Exercise brief:
What you give back should match the entries below character for character.

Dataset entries
**********

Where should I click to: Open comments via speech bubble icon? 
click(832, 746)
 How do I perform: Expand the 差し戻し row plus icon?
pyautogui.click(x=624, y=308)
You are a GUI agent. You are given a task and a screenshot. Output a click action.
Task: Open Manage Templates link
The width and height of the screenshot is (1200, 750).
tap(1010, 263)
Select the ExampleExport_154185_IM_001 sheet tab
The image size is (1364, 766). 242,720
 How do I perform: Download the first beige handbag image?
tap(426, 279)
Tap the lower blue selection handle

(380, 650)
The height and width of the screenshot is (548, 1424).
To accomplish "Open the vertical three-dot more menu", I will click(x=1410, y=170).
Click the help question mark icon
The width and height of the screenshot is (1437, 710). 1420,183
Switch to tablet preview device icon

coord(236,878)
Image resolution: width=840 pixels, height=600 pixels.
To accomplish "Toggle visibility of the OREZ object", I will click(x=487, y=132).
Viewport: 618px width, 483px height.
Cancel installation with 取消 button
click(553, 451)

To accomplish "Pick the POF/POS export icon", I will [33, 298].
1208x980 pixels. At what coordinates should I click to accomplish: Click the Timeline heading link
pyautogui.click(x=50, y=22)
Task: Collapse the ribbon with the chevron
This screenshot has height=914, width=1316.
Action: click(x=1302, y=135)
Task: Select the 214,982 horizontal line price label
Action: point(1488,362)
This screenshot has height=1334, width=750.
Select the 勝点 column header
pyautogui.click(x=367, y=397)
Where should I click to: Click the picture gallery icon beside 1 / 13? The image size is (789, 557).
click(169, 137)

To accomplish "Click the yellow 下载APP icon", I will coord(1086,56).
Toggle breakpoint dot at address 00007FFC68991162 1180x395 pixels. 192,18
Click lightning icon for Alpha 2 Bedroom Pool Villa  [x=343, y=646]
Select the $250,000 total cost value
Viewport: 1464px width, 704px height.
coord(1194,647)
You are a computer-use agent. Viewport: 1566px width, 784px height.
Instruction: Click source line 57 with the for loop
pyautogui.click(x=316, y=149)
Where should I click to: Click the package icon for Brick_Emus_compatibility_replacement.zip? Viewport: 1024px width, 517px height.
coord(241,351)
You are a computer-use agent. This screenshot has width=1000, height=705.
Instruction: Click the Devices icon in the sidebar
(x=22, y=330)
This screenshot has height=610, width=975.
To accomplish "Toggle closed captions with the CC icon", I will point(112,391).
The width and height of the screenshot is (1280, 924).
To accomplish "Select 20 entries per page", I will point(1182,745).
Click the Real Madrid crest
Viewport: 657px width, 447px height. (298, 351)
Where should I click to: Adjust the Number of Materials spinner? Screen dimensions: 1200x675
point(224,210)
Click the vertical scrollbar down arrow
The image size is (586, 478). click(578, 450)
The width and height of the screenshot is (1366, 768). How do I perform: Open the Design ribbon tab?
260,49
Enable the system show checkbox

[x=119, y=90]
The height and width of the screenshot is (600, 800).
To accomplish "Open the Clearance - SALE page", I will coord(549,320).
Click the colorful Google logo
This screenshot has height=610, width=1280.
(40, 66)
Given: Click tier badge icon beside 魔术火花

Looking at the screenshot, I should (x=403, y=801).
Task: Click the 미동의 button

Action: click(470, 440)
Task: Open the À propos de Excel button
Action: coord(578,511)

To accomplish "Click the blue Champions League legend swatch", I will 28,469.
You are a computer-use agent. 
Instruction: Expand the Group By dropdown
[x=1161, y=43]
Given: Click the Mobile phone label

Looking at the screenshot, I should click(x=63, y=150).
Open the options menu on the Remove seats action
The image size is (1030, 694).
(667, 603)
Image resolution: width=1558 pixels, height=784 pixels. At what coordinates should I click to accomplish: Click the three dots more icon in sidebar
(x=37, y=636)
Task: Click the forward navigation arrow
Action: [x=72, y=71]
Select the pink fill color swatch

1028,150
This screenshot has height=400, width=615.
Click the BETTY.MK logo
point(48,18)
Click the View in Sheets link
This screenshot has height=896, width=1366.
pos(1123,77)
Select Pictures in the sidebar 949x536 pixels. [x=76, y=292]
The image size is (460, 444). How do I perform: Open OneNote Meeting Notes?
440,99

**********

Written answer:
Where should I click to: Open comments via speech bubble icon? 
click(832, 746)
 How do I perform: Expand the 差し戻し row plus icon?
pyautogui.click(x=624, y=308)
You are a GUI agent. You are given a task and a screenshot. Output a click action.
Task: Open Manage Templates link
The width and height of the screenshot is (1200, 750).
tap(1010, 263)
Select the ExampleExport_154185_IM_001 sheet tab
The image size is (1364, 766). 242,720
 How do I perform: Download the first beige handbag image?
tap(426, 279)
Tap the lower blue selection handle

(380, 650)
The height and width of the screenshot is (548, 1424).
To accomplish "Open the vertical three-dot more menu", I will click(x=1410, y=170).
Click the help question mark icon
The width and height of the screenshot is (1437, 710). 1420,183
Switch to tablet preview device icon

coord(236,878)
Image resolution: width=840 pixels, height=600 pixels.
To accomplish "Toggle visibility of the OREZ object", I will click(x=487, y=132).
Viewport: 618px width, 483px height.
Cancel installation with 取消 button
click(553, 451)

To accomplish "Pick the POF/POS export icon", I will [33, 298].
1208x980 pixels. At what coordinates should I click to accomplish: Click the Timeline heading link
pyautogui.click(x=50, y=22)
Task: Collapse the ribbon with the chevron
This screenshot has height=914, width=1316.
Action: click(x=1302, y=135)
Task: Select the 214,982 horizontal line price label
Action: point(1488,362)
This screenshot has height=1334, width=750.
Select the 勝点 column header
pyautogui.click(x=367, y=397)
Where should I click to: Click the picture gallery icon beside 1 / 13? The image size is (789, 557).
click(169, 137)

To accomplish "Click the yellow 下载APP icon", I will coord(1086,56).
Toggle breakpoint dot at address 00007FFC68991162 1180x395 pixels. 192,18
Click lightning icon for Alpha 2 Bedroom Pool Villa  [x=343, y=646]
Select the $250,000 total cost value
Viewport: 1464px width, 704px height.
coord(1194,647)
You are a computer-use agent. Viewport: 1566px width, 784px height.
Instruction: Click source line 57 with the for loop
pyautogui.click(x=316, y=149)
Where should I click to: Click the package icon for Brick_Emus_compatibility_replacement.zip? Viewport: 1024px width, 517px height.
coord(241,351)
You are a computer-use agent. This screenshot has width=1000, height=705.
Instruction: Click the Devices icon in the sidebar
(x=22, y=330)
This screenshot has height=610, width=975.
To accomplish "Toggle closed captions with the CC icon", I will point(112,391).
The width and height of the screenshot is (1280, 924).
To accomplish "Select 20 entries per page", I will point(1182,745).
Click the Real Madrid crest
Viewport: 657px width, 447px height. (298, 351)
Where should I click to: Adjust the Number of Materials spinner? Screen dimensions: 1200x675
point(224,210)
Click the vertical scrollbar down arrow
The image size is (586, 478). click(578, 450)
The width and height of the screenshot is (1366, 768). How do I perform: Open the Design ribbon tab?
260,49
Enable the system show checkbox

[x=119, y=90]
The height and width of the screenshot is (600, 800).
To accomplish "Open the Clearance - SALE page", I will coord(549,320).
Click the colorful Google logo
This screenshot has height=610, width=1280.
(40, 66)
Given: Click tier badge icon beside 魔术火花

Looking at the screenshot, I should (x=403, y=801).
Task: Click the 미동의 button

Action: click(470, 440)
Task: Open the À propos de Excel button
Action: coord(578,511)

To accomplish "Click the blue Champions League legend swatch", I will 28,469.
You are a computer-use agent. 
Instruction: Expand the Group By dropdown
[x=1161, y=43]
Given: Click the Mobile phone label

Looking at the screenshot, I should click(x=63, y=150).
Open the options menu on the Remove seats action
The image size is (1030, 694).
(667, 603)
Image resolution: width=1558 pixels, height=784 pixels. At what coordinates should I click to accomplish: Click the three dots more icon in sidebar
(x=37, y=636)
Task: Click the forward navigation arrow
Action: [x=72, y=71]
Select the pink fill color swatch

1028,150
This screenshot has height=400, width=615.
Click the BETTY.MK logo
point(48,18)
Click the View in Sheets link
This screenshot has height=896, width=1366.
pos(1123,77)
Select Pictures in the sidebar 949x536 pixels. [x=76, y=292]
The image size is (460, 444). How do I perform: Open OneNote Meeting Notes?
440,99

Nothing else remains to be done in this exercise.